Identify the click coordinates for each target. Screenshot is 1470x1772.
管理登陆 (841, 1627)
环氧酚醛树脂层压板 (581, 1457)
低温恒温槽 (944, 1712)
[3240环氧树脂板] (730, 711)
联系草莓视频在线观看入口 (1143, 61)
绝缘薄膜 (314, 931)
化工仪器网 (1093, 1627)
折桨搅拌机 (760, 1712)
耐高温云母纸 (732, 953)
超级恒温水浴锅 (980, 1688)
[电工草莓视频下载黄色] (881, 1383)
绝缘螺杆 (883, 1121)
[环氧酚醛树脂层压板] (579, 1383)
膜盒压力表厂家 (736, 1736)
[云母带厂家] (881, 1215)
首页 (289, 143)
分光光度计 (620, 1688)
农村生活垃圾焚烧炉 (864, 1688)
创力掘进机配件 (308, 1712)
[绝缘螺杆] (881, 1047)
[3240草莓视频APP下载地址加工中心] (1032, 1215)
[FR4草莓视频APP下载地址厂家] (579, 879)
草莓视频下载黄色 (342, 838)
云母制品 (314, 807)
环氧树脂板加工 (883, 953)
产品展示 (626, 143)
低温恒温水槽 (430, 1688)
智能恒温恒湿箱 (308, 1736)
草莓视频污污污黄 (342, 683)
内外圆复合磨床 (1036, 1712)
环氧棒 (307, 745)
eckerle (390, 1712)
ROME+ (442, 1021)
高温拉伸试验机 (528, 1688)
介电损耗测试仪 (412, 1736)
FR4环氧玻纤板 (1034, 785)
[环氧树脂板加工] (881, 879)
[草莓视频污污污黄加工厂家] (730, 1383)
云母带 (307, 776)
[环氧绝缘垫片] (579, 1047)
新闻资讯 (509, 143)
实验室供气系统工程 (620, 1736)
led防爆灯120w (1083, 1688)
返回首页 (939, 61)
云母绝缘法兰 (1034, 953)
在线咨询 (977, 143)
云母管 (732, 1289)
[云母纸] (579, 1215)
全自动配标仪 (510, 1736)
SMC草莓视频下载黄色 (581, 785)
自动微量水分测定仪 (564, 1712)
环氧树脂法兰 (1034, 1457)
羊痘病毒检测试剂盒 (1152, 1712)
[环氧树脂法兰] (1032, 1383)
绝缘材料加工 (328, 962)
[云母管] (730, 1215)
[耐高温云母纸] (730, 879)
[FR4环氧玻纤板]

========

**Your assignment**
A word-for-word restatement of every record above is expected.

**Result of this exercise**
Identify the click coordinates for each target. Screenshot is 1470x1772.
管理登陆 (841, 1627)
环氧酚醛树脂层压板 (581, 1457)
低温恒温槽 (944, 1712)
[3240环氧树脂板] (730, 711)
联系草莓视频在线观看入口 (1143, 61)
绝缘薄膜 (314, 931)
化工仪器网 (1093, 1627)
折桨搅拌机 (760, 1712)
耐高温云母纸 (732, 953)
超级恒温水浴锅 (980, 1688)
[电工草莓视频下载黄色] (881, 1383)
绝缘螺杆 (883, 1121)
[环氧酚醛树脂层压板] (579, 1383)
膜盒压力表厂家 (736, 1736)
[云母带厂家] (881, 1215)
首页 (289, 143)
分光光度计 (620, 1688)
农村生活垃圾焚烧炉 (864, 1688)
创力掘进机配件 (308, 1712)
[绝缘螺杆] (881, 1047)
[3240草莓视频APP下载地址加工中心] (1032, 1215)
[FR4草莓视频APP下载地址厂家] (579, 879)
草莓视频下载黄色 (342, 838)
云母制品 (314, 807)
环氧树脂板加工 (883, 953)
产品展示 (626, 143)
低温恒温水槽 (430, 1688)
智能恒温恒湿箱 (308, 1736)
草莓视频污污污黄 (342, 683)
内外圆复合磨床 (1036, 1712)
环氧棒 (307, 745)
eckerle (390, 1712)
ROME+ (442, 1021)
高温拉伸试验机 (528, 1688)
介电损耗测试仪 (412, 1736)
FR4环氧玻纤板 (1034, 785)
[环氧树脂板加工] (881, 879)
[草莓视频污污污黄加工厂家] (730, 1383)
云母带 (307, 776)
[环氧绝缘垫片] (579, 1047)
新闻资讯 (509, 143)
实验室供气系统工程 (620, 1736)
led防爆灯120w (1083, 1688)
返回首页 (939, 61)
云母绝缘法兰 (1034, 953)
在线咨询 (977, 143)
云母管 (732, 1289)
[云母纸] (579, 1215)
全自动配标仪 (510, 1736)
SMC草莓视频下载黄色 (581, 785)
自动微量水分测定仪 (564, 1712)
环氧树脂法兰 (1034, 1457)
羊痘病毒检测试剂盒 (1152, 1712)
[环氧树脂法兰] (1032, 1383)
绝缘材料加工 (328, 962)
[云母管] (730, 1215)
[耐高温云母纸] (730, 879)
[FR4环氧玻纤板]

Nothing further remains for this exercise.